Luis Elizondo, the former head of the Advanced Aviation Threat Identification Program, resigned in 2017 out of frustration that senior defense leaders weren't taking the issue seriously enough. He argues that skeptical Pentagon leaders ignored the threat, misled the public and damaged his career, according to documents reviewed by CNN, including a complaint Elizondo filed with the Defense Department's Inspector General.
Separately, internal DoD emails, reviewed by CNN, suggest that as recently as last summer, Pentagon officials resisted any attempt to inform the public about UAPs and even issued guidance instructing press officers to "make no comment" when approached with any inquiries related to the issue.
The concern, according to an email from July 2020, was that the "nuances of all this are such that any deviation from the statements DoD makes results in multiple news stories and additional FOIA requests at various levels."
Erasing the stigma
In August 2020, Norquist publicly announced the formation of a task force to study the matter. The goal, he said, was in part to remove the stigma of pilots talking about strange things they saw. Officials wanted to "start educating our pilots and get them to the point where they understand this is credible enough [that] we really need you to report this and you shouldn't be afraid that you're going to get grief from the department because you said this."
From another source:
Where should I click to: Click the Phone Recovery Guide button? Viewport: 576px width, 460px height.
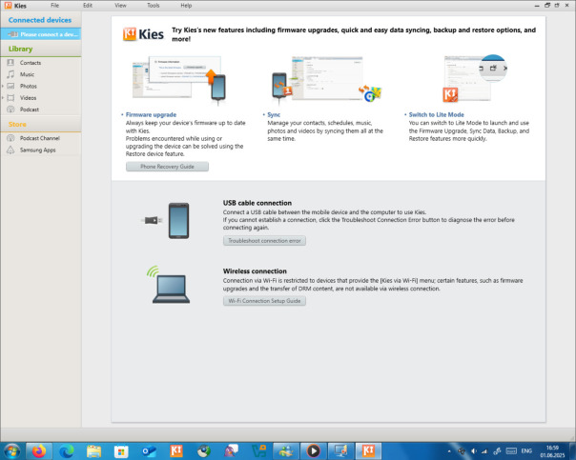pyautogui.click(x=167, y=167)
At that point, the former official said, the small task force working the issue understood that the data surrounding these encounters -- including radar and other technical information that theoretically couldn't be spoofed or attributed to pilot misperception -- pointed to a real event.
"You sort of had to get the ritual joke out of the way," Norquist said. "But everyone who dealt with it, when they saw the information understood, it is sufficiently credible [and] we need to find out why."
Erasing the stigma surrounding a serious discussion of UFOs was also the goal for lawmakers in 2020 when they passed legislation requiring the Pentagon and intelligence community to provide more information about these UFO encounters, details that have, until recently, largely remained shrouded in secrecy.
"Everyone recognizes when you start talking about this, it's way too easy for it to get weird," said Norquist. "And yet, if there had never been a discussion in the United States about UFOs, we'd want to be all over this."
An inspector general complaint
Restoring some credibility to discussions about UFOs will be a challenge even after the report is submitted to Congress. Elizondo believes his career was derailed because of his enthusiasm for the program focused on dealing with such encounters.
Others think it's because officials like Elizondo leaned too far into the tantalizing possibility that the objects were from another world, tainting the effort with sci-fi undertones.
"It does not surprise me that somebody could work on this program and come away with that as a possibility and then become frustrated that others aren't pursuing this with the same vigor as other programs that the defense department works on," Norquist said.
In the full version of his inspector general complaint, which was reviewed by CNN, Elizondo says that senior officials dismissed his work on UFOs and he accuses some of actively trying to discredit and undermine him inside the Pentagon and with members of the media.
In his complaint, Elizondo recounts a particularly heated exchange in October 2017, shortly after he submitted his resignation letter, during which a senior DoD official threatened to "tell people you are crazy," noting it could impact his security clearance.
The next month, Elizondo claims he was told that the senior-level official was "coming after (him)," at which time he said he decided to hire legal counsel.
CNN's Barbara Starr and Jeremy Herb contributed to this report.